## Collected data entries
=======

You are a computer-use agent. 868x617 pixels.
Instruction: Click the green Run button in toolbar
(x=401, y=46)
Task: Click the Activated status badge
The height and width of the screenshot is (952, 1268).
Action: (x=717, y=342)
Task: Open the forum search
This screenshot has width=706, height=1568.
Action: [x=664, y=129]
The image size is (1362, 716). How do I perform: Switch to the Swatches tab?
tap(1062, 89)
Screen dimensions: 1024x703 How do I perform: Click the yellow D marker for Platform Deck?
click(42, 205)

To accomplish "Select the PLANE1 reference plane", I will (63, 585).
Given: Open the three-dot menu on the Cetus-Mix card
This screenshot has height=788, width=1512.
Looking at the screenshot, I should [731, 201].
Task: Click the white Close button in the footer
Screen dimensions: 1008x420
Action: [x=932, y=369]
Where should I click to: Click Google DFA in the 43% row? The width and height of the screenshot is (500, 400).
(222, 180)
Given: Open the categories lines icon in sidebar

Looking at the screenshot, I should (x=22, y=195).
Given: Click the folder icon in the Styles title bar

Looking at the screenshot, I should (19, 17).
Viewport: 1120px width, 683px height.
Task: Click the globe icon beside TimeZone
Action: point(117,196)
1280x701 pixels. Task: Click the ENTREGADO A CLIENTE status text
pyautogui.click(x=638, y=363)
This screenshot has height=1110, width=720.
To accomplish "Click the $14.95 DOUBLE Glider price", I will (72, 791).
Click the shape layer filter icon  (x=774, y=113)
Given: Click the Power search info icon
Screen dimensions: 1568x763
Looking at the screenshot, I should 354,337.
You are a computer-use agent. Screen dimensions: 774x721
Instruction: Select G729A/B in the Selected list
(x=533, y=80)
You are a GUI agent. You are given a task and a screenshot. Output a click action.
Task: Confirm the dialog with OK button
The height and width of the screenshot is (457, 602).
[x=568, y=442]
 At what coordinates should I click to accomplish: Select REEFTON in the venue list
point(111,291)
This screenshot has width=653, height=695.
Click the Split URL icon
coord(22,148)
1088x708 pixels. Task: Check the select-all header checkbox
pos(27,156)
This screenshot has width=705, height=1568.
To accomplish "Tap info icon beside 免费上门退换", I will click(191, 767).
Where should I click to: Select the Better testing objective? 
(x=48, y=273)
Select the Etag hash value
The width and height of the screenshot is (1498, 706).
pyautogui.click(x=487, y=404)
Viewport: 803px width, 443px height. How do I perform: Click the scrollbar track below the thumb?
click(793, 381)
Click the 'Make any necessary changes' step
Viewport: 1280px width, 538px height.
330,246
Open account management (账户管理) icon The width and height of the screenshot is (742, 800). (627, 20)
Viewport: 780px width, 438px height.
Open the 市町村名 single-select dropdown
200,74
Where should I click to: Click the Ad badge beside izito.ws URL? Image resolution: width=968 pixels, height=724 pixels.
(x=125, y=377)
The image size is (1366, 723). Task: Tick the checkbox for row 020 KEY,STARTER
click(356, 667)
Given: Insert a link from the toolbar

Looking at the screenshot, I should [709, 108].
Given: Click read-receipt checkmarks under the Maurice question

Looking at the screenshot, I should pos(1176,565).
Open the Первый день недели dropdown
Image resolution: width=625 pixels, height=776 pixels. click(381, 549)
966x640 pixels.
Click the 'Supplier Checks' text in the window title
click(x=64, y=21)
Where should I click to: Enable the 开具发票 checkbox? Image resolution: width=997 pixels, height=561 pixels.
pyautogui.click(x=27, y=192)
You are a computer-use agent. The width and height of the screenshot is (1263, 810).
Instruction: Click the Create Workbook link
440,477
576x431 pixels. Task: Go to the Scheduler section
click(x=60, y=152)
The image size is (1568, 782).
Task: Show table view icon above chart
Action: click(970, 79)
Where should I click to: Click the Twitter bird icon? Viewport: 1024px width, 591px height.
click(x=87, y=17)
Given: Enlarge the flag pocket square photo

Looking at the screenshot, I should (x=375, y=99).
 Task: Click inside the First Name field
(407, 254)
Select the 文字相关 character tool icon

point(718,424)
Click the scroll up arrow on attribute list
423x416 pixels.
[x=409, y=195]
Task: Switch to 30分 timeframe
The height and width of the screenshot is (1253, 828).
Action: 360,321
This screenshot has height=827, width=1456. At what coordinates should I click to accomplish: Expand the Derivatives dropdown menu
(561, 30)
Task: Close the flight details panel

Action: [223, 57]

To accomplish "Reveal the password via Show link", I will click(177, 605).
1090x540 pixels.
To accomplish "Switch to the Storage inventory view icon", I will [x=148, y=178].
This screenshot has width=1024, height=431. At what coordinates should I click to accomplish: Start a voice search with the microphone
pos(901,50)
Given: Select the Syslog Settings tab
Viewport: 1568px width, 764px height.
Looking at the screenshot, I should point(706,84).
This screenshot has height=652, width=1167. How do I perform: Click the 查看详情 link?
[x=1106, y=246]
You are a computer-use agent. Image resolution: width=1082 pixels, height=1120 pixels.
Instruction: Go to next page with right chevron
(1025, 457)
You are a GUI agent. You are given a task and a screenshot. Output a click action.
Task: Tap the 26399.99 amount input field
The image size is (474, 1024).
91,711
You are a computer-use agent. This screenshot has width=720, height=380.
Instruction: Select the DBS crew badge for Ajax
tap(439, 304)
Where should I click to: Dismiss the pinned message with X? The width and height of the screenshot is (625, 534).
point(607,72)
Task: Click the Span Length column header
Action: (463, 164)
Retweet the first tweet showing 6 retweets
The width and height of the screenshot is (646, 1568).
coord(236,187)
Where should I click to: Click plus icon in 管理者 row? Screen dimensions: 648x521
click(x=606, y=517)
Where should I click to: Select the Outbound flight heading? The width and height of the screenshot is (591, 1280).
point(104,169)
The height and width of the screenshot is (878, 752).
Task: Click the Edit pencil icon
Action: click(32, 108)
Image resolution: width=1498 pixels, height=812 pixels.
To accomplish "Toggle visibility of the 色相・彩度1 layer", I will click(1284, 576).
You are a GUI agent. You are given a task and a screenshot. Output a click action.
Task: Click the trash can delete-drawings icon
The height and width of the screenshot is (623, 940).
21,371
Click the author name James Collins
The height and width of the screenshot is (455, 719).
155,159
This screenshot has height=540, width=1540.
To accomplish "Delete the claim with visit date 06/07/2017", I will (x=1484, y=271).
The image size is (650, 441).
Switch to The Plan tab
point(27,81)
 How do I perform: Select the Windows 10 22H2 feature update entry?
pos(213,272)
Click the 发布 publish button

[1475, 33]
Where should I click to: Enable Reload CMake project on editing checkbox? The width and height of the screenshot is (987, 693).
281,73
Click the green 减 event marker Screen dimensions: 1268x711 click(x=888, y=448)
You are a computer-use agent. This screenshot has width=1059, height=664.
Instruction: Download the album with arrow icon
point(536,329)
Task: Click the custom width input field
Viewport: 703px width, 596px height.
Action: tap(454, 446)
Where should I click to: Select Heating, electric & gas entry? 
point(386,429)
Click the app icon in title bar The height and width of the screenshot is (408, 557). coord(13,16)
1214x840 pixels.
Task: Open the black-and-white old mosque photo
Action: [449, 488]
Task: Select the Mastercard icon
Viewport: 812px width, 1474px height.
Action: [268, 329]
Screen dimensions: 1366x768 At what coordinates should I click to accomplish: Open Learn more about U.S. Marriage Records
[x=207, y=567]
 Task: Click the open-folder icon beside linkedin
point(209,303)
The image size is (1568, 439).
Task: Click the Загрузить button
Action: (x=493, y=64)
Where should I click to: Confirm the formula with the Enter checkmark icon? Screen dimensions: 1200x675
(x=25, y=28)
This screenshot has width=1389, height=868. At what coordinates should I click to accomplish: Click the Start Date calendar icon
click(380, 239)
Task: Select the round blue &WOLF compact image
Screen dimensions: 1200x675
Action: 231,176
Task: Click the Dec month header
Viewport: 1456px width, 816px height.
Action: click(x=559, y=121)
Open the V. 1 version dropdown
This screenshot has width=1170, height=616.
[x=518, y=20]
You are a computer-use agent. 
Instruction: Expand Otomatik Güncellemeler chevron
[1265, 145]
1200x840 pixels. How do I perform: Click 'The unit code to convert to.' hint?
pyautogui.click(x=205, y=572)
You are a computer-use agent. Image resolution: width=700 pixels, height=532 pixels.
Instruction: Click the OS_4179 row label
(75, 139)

=======

## What to do
Output exactly the lines above, from the one holding "You are a computer-use agent. Image resolution: width=700" through the end of the data, including the first and last.

## Result for this task
You are a computer-use agent. Image resolution: width=700 pixels, height=532 pixels.
Instruction: Click the OS_4179 row label
(75, 139)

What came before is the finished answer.